Showing posts with label skin. Show all posts
Showing posts with label skin. Show all posts

Sunday, August 9, 2015

Compassion


As if to form a counterpoint to the previous two “laughing” dreams, last night's was horrific.

The Dream: My best friend from high school is going to be tortured and killed. She will have her skin removed and then be executed. I am distraught and hope that she will be killed before she is flayed; thinking of this procedure has made me hysterical with anguish.

After a while she returns. She has obviously been hurt, tortured, beaten, but she's alive and has her skin. It seems her ordeal is over. I am afraid she's going to tell me about her experience, and I don't want to know: it's too upsetting.

Interpretation: A friend from the past is having her skin removed; the friend is from my vulnerable teenage, high school years. One of the triggers was someone else's dream that I had read the night before that featured underwear falling down. Both the skin being removed and the underwear falling down represent an exposure. At the same time, I was reading Elaine Pagel's book on the gospel of Thomas (a name similar to my friend's last name). Pagels lists the tortures and ignominious deaths meted out to Christians.

This distressing dream tells me something I had not realized: that my distancing myself from the suffering of others (not exposing myself to it) comes from my reaction to their pain and, at a deeper level, to my own. I turn away; I try to ignore it—because it is so fundamentally upsetting. Just as my friend has survived the dream ordeal,  I can survive becoming aware of  painful events that occurred long ago. And once I can accept that, I will be a more compassionate person.

Wednesday, December 28, 2011

The Beautiful Dark Baby



The Dream: A good friend from my college days has a very young daughter, about 3 years old, with dark skin. I look at her husband to see if he is the source of the girl’s complexion, but he is as fair as his wife. The girl is adorable; her coloring is inexplicable. Was she adopted?

Interpretation: Something that has its roots in my past (college days) has recently (within the past three years) come to fruition. While it isn’t what I expected, and I’m not entirely sure where it came from, it is beautiful. Clearly I must adopt (accept) it.

Sunday, December 11, 2011

A Pound of Flesh



Dream image: A block of skin and fat has been removed from my body. Once the fat has been removed the skin will be replaced. But there’s a problem: there is no agreement as to how to excise the fat. A team of doctors debate whether it would be better to scrape it off or to melt it. No one knows quite what to do. There are other similar blocks placed in a row, but it seems these present no difficulties and can be dealt with using other methods.
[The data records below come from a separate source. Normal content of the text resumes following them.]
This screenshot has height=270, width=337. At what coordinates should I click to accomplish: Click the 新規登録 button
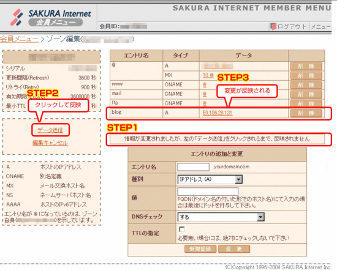pyautogui.click(x=200, y=249)
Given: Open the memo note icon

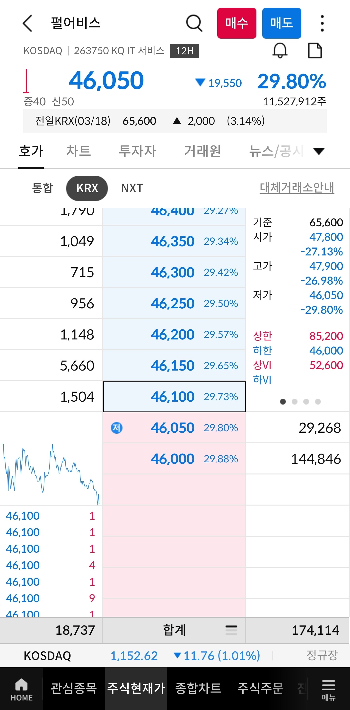Looking at the screenshot, I should tap(315, 51).
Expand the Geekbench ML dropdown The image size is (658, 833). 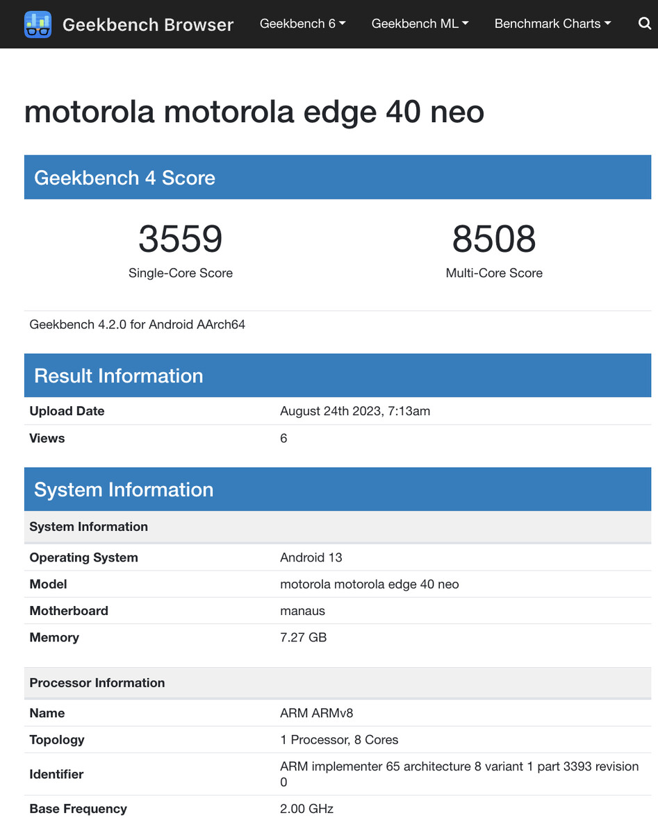420,24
Interpretation: As I try to cope with the difficulties of caring for an elderly relative in waking life, the dream tells me I feel as if someone has taken a piece of my hide. As much as I might like to block this unpleasant reality the required pound of flesh is extracted, and it doesn’t look as if I know how to get it back.

Tuesday, November 9, 2010

A Regal Grandmother


The Dream: I see my grandmother, who died on Christmas eve in 1978. She is wearing a large black hat. I am surprised that her skin is very smooth, without wrinkles, even though she is clearly elderly. She speaks English perfectly, which was not the case in waking life. I go up to her, surprised and pleased to see her and say, “Do you remember me? I’m Carla.” She has the quiet authority and self-assurance of a queen. “I know who you are,” she says. 
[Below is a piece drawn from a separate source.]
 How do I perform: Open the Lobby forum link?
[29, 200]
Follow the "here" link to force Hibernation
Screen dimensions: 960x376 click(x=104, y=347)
Interpretation: Grandmother’s large black hat tips us off that this dream is about mourning. Her skin has changed—no longer is it wrinkled—suggesting the rebirth metaphor of the snake which sheds its old skin. She speaks fluent English. The dream tells me that now that I am older myself I can understand her, and see her for who she really is: someone regal in spirit, someone who rose above the humble circumstances of her life. Her statement to me “I know who you are” seems to say two things at once. On the one hand, it suggests a sort of intimacy; on the other, a distance. After all, in this world we can only get so close to a spirit—and no closer.

Monday, August 9, 2010

Pods


The Dream: Black pods—like pea pods only shorter and shiny—are open and attached, in a decorative pattern, to the skin of a woman. It is something akin to a tattoo. In each pod is a small figure of something—perhaps a person or an animal. She is going to change out the figures, but keep the attached pods. I am repelled by this.

Interpretation: I’ve got something under my skin. The reference to the tattoo suggests I’ve been marked by a painful (black) experience. I am willing to change out the players in my pods, but since I keep their receptacles I have to think it’s likely they will be back.

Sunday, August 1, 2010

Snakeskin


The Dream: A dream image of a snake hole, with the reptile’s shed skin emerging. I prod the skin, half afraid it’s an actual snake but realizing as I do that it isn’t.

Interpretation: Because snakes shed their skins and appear to emerge from the earth, our ancestors--close observers of nature--deduced that these animals were reborn, and they became a symbol of regeneration. The removed, cast-off skin tells me that this dream comments on the last dream post. Ready or not, I’ve entered a new phase of life.